Djamila, se tivesse, por um instante, procurado se interrogar a respeito do conteúdo da frase em questão, se tivesse, ao invés de dar azo à sua ferida narcísica, procurado compreender a respeito do quê se fala, da reclamação posta, e do porquê dela se sentir pessoalmente atingida, afetada, incomodada, não teria enveredado em semelhante equívoco.
As mulheres cis não são seus úteros, ao passo que os homens trans precisam ter os seus úteros e demais órgãos do "feminino" contemplados nos serviços de saúde, tanto quanto as mulheres trans precisam ter a sua próstata e, eventualmente, o seu pênis e escroto, contemplados no atendimento médico.
- No que isso invisibiliza as mulheres cis? Em outras palavras, no que isso, essa reivindicação das pessoas trans, afetam ou ameaçam (?!) as pessoas cis? No que a demanda (legítima) das pessoas trans para se verem contempladas em suas peculiaridades fisiológicas nos serviços de saúde desestabiliza a identidade das mulheres cis enquanto "mulheres"?

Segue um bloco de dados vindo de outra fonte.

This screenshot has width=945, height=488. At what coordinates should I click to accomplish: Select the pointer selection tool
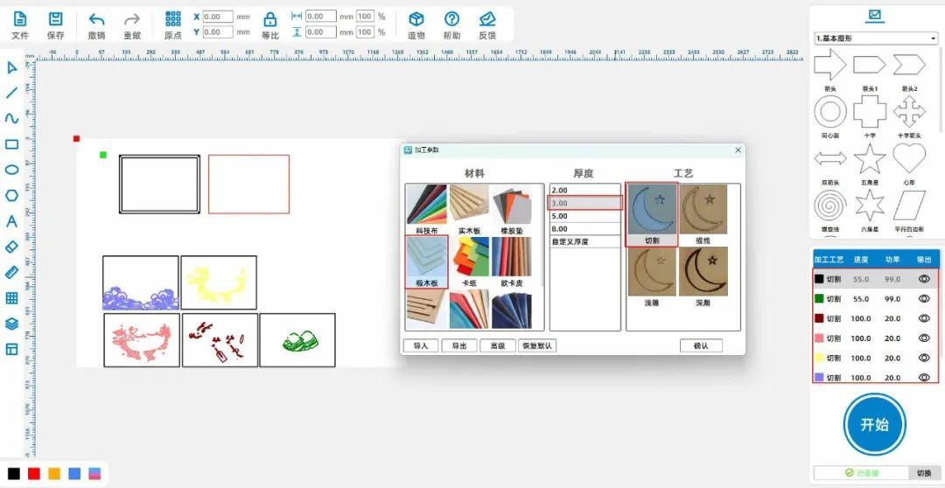tap(11, 67)
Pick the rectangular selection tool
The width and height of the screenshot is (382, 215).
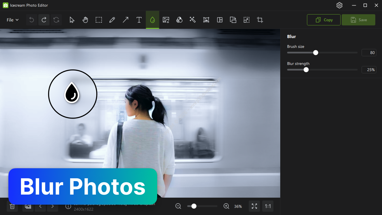pyautogui.click(x=99, y=20)
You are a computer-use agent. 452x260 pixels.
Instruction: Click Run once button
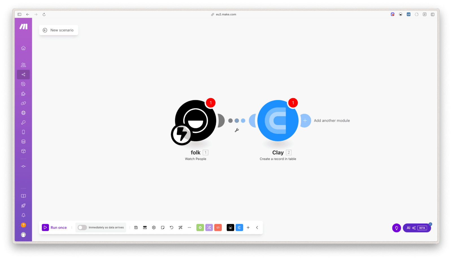pos(55,227)
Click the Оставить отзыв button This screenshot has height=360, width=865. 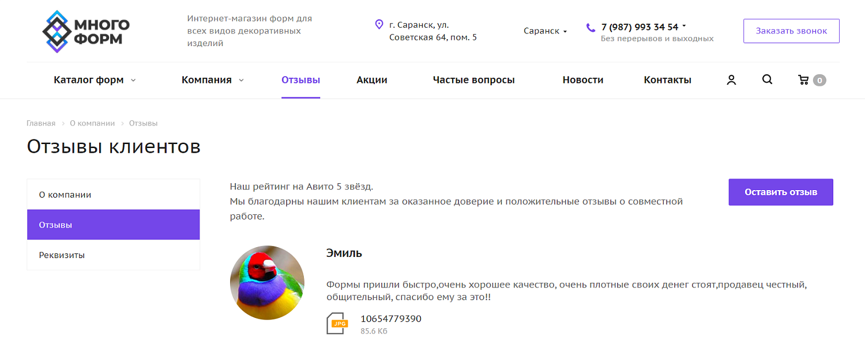(x=780, y=192)
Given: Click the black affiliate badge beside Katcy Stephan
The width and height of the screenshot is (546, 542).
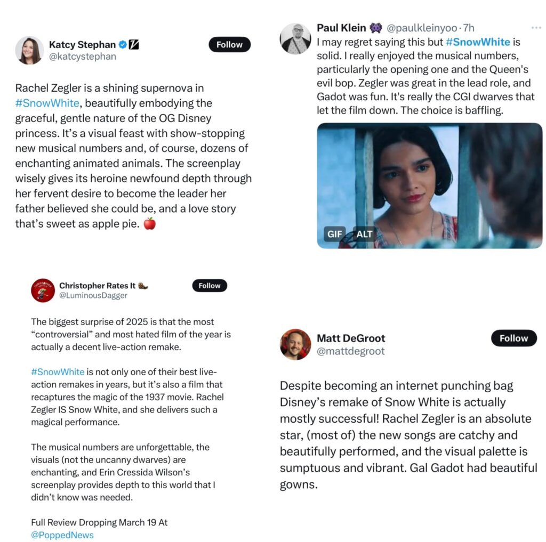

Do mesmo modo que a expressão "homens que fazem sexo com homens" não invisibiliza os gays/homossexuais masculinos, as expressões "pessoas com pênis/próstata", "pessoas com úteros", "pessoas que menstruam", "pessoas que amamentam", "pessoas gestantes" não invisibilizam homens ou mulheres cis. Porque não diz respeito a eles! Simples assim.
É preciso ser muito autorreferente (ou ter a própria identidade de gênero bastante frágil) para supor que tais expressões digam respeito aos homens ou às mulheres cis.
E isso em absoluto não é a função das pessoas "pensadoras", vale dizer, das profissionais cujo ofício é refletir criticamente sobre a realidade, sobre a história. A nossa função precípua é, antes do mais, sermos capazes da escuta do outro, em suas demandas e idiossincrasias, assim como das nossas próprias. - O que exige um esforço constante, tenaz e, invariavelmente, doloroso, na medida em que afeta a nossa autopercepção, a nossa fantasia pessoal.